[Saved data entries]
------------
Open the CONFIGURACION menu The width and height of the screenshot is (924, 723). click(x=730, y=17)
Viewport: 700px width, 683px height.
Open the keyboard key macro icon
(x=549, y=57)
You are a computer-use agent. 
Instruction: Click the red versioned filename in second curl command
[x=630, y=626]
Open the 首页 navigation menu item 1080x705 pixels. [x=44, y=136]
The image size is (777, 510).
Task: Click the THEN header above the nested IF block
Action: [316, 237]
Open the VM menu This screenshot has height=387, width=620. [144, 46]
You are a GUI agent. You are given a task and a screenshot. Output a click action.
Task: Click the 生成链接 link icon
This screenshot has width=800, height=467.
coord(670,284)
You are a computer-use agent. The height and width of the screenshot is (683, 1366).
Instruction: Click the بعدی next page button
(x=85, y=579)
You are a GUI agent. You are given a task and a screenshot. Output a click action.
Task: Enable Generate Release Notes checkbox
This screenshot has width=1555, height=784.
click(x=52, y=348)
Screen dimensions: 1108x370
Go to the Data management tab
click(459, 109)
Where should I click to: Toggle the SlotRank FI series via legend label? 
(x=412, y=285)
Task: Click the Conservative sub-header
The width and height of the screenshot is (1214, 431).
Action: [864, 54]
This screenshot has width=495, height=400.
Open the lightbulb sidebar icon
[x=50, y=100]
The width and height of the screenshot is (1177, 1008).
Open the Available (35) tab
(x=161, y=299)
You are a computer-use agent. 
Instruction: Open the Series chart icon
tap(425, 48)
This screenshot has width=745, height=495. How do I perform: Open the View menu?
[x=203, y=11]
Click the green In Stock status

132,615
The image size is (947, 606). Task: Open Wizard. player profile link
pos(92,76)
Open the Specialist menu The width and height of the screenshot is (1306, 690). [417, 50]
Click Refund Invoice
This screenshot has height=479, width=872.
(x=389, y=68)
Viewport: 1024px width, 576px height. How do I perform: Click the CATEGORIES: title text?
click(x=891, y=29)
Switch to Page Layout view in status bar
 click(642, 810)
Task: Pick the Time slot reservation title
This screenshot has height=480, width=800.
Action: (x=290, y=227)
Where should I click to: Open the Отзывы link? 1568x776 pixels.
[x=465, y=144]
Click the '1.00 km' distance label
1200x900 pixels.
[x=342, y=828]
------------
Work item: Copy each record from above without leaving any out.

Solution for this problem:
Open the CONFIGURACION menu The width and height of the screenshot is (924, 723). click(x=730, y=17)
Viewport: 700px width, 683px height.
Open the keyboard key macro icon
(x=549, y=57)
You are a computer-use agent. 
Instruction: Click the red versioned filename in second curl command
[x=630, y=626]
Open the 首页 navigation menu item 1080x705 pixels. [x=44, y=136]
The image size is (777, 510).
Task: Click the THEN header above the nested IF block
Action: [316, 237]
Open the VM menu This screenshot has height=387, width=620. [144, 46]
You are a GUI agent. You are given a task and a screenshot. Output a click action.
Task: Click the 生成链接 link icon
This screenshot has width=800, height=467.
coord(670,284)
You are a computer-use agent. The height and width of the screenshot is (683, 1366).
Instruction: Click the بعدی next page button
(x=85, y=579)
You are a GUI agent. You are given a task and a screenshot. Output a click action.
Task: Enable Generate Release Notes checkbox
This screenshot has width=1555, height=784.
click(x=52, y=348)
Screen dimensions: 1108x370
Go to the Data management tab
click(459, 109)
Where should I click to: Toggle the SlotRank FI series via legend label? 
(x=412, y=285)
Task: Click the Conservative sub-header
The width and height of the screenshot is (1214, 431).
Action: [864, 54]
This screenshot has width=495, height=400.
Open the lightbulb sidebar icon
[x=50, y=100]
The width and height of the screenshot is (1177, 1008).
Open the Available (35) tab
(x=161, y=299)
You are a computer-use agent. 
Instruction: Open the Series chart icon
tap(425, 48)
This screenshot has width=745, height=495. How do I perform: Open the View menu?
[x=203, y=11]
Click the green In Stock status

132,615
The image size is (947, 606). Task: Open Wizard. player profile link
pos(92,76)
Open the Specialist menu The width and height of the screenshot is (1306, 690). [417, 50]
Click Refund Invoice
This screenshot has height=479, width=872.
(x=389, y=68)
Viewport: 1024px width, 576px height. How do I perform: Click the CATEGORIES: title text?
click(x=891, y=29)
Switch to Page Layout view in status bar
 click(642, 810)
Task: Pick the Time slot reservation title
This screenshot has height=480, width=800.
Action: (x=290, y=227)
Where should I click to: Open the Отзывы link? 1568x776 pixels.
[x=465, y=144]
Click the '1.00 km' distance label
1200x900 pixels.
[x=342, y=828]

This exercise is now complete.